▶ MATERIAL FOR THE TASK:
○ ○ ○ ○ ○

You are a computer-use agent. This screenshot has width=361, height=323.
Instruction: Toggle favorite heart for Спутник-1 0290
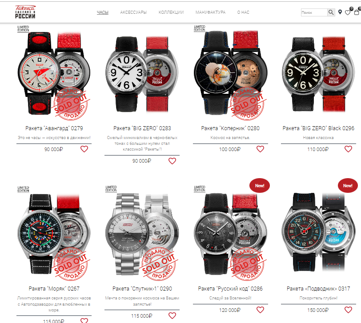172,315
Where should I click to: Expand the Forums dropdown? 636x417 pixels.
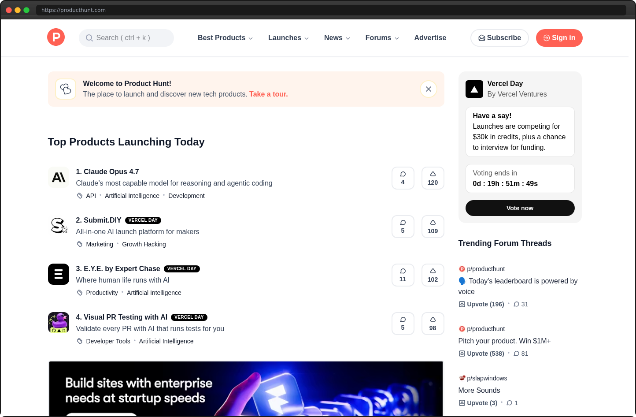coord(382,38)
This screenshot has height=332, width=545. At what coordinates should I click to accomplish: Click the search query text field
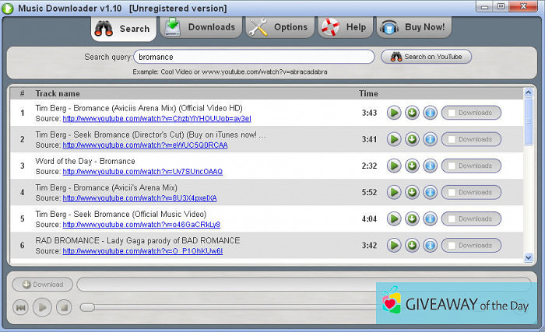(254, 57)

○ ○ ○ ○ ○

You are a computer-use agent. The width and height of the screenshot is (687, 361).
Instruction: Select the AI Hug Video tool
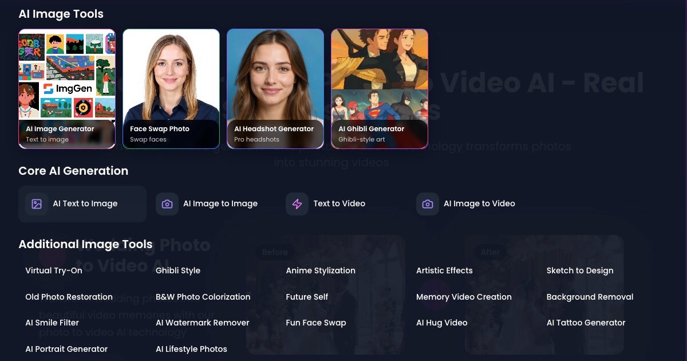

○ ○ ○ ○ ○

▶ TASK DETAILS: Out of the records above, pick each line that contains the string "agent".

▶ EXERCISE RESPONSE:
You are a computer-use agent. This screenshot has width=361, height=323.
You are a computer-use agent. The width and height of the screenshot is (687, 361).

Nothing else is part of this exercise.